The researchers found an improvement in the visual analog scales used for scar assessment.[4] However, as the scores of visual analog scale represent subjective evaluations,
they vary with the observer. In this study, we used both subjective and objective
evaluations. The POSAS, which is validated scale in both patient and observer aspect,
was used for subjective evaluation. To evaluate hypertrophic scars objectively, we
used a Cutometer for pliability evaluations and Mexameter to assess melanin and erythema
indices. The results showed a significant improvement in almost all POSAS subscales
for both the patient and observer aspects, but no significant improvements in size,
thickness, scar pliability, and erythema and melanin indices. The underlying cause
of the nonsignificant improvements in some parameters could be the effect of the irregularity
of the scar surface, confounding the results.[4]
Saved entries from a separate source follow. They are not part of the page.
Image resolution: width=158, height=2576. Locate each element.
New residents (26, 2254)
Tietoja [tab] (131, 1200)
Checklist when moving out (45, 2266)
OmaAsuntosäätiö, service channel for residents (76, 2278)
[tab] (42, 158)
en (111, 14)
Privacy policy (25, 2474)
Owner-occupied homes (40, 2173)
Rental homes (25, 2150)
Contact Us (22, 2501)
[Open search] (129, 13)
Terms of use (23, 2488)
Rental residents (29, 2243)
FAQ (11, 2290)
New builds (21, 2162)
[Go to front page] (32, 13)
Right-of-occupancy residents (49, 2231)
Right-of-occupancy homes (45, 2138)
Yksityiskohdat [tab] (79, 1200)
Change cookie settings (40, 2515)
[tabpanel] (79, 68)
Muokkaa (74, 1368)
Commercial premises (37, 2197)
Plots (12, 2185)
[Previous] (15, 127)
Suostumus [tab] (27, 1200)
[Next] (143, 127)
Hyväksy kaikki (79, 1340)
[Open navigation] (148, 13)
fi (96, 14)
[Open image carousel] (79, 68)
In addition, there were several studies about the mechanism of improvement in hypertrophic
scars after ESWT.[2]
[3]
[4]
[5]
[6] We transformed the effects of ESWT on hypertrophic scars into the clinical results
as POSAS scores, and most of the POSAS subscales were significantly improved after
treatment. Apart from the previous studies, which included only the hypertrophic scars
following burn wounds,[4]
[8]
[15] the current study also included the various etiologies of hypertrophic scars to
extend the indications of using ESWT in other causes of hypertrophic scars.
For further study improvement, errors in area measurements might be resolved using
a computer-assisted method. The use of ultrasound might also reduce thickness measurement
errors. Ultrasound is consistent due to its accuracy and reproducibility.[33]
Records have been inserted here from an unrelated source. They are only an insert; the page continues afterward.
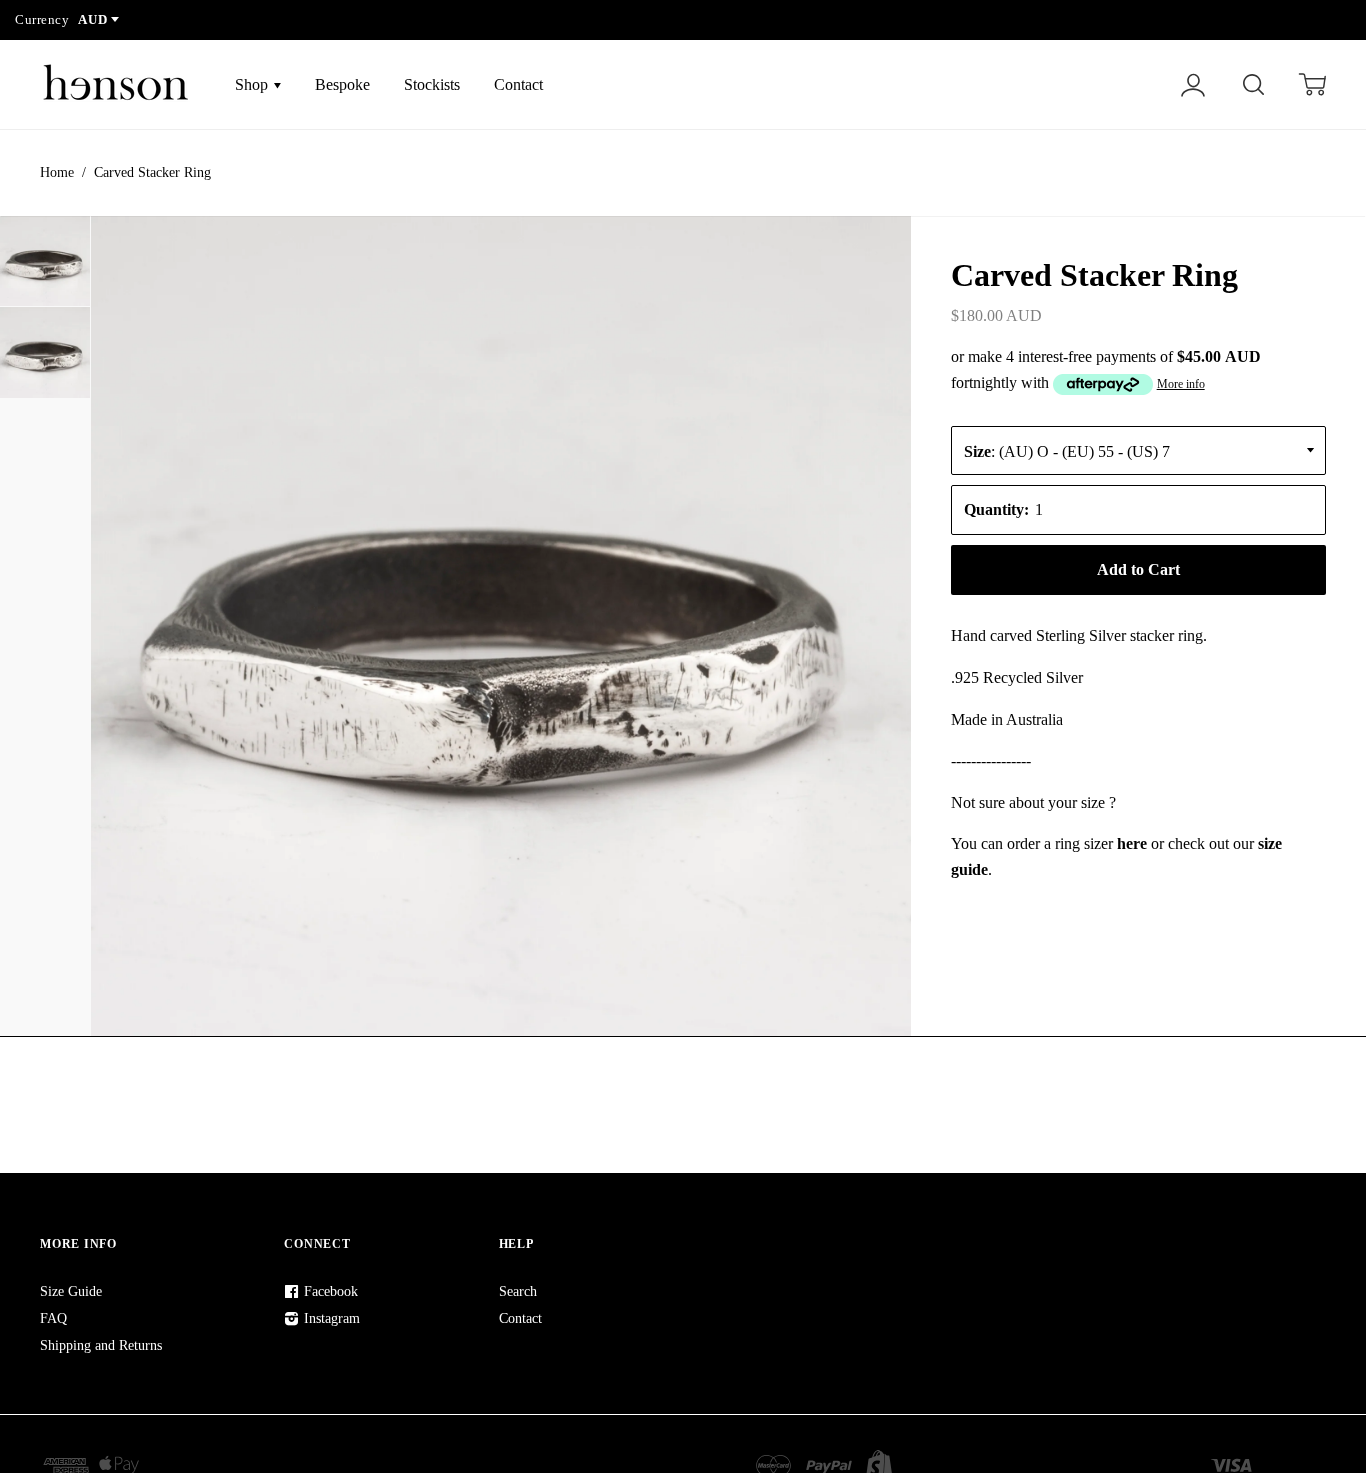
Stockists (432, 84)
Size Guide (71, 1291)
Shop (253, 84)
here (1132, 843)
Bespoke (342, 84)
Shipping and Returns (101, 1345)
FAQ (53, 1318)
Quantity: (996, 509)
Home (57, 172)
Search (518, 1291)
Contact (518, 84)
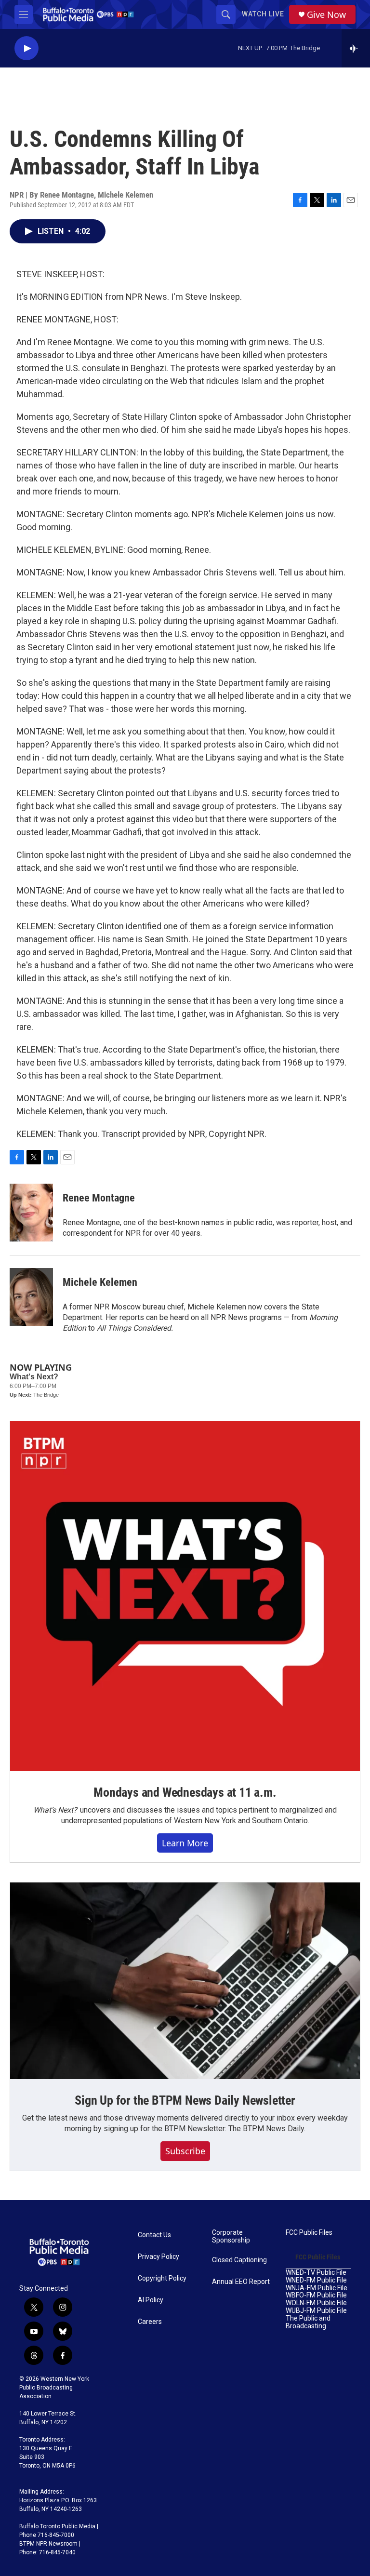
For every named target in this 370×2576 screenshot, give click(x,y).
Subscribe (185, 2151)
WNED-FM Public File (316, 2280)
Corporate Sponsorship (231, 2236)
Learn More (185, 1843)
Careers (150, 2321)
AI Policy (150, 2300)
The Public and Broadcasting (308, 2322)
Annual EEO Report (241, 2281)
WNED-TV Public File (316, 2272)
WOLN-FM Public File (316, 2303)
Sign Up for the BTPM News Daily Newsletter (185, 2100)
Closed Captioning (239, 2260)
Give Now (326, 15)
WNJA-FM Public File (316, 2288)
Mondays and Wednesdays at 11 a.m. (184, 1792)
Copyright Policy (162, 2278)
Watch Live (263, 14)
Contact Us (154, 2235)
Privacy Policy (158, 2256)
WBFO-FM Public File (316, 2295)
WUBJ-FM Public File (316, 2310)
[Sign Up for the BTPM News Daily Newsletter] (185, 1980)
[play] (26, 48)
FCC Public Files (309, 2232)
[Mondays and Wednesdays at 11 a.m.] (185, 1596)
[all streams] (356, 48)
As to the nature of hypertrophic scars, some parts of the scars had more stiffness
than the surrounding skin, whereas other parts demonstrated more noticeable deformation
than the nearby skin. Heterogeneity within lesions results in lower reliability of
scar pliability measurements.[34] Results might not represent the properties of the whole scar, leading to inconsistent
measurements.
This study observed outcomes 4 weeks after treatment. However, this time point might
not capture the maximum efficacy or long-term effects of hypertrophic scar treatment
with ESWT. Further research on the long-term effects might be considered.
In conclusion, ESWT demonstrated promising improvements in hypertrophic scars, as
evaluated by POSAS. This study served as support data for further investigations of
the use of ESWT for the treatment of hypertrophic scars.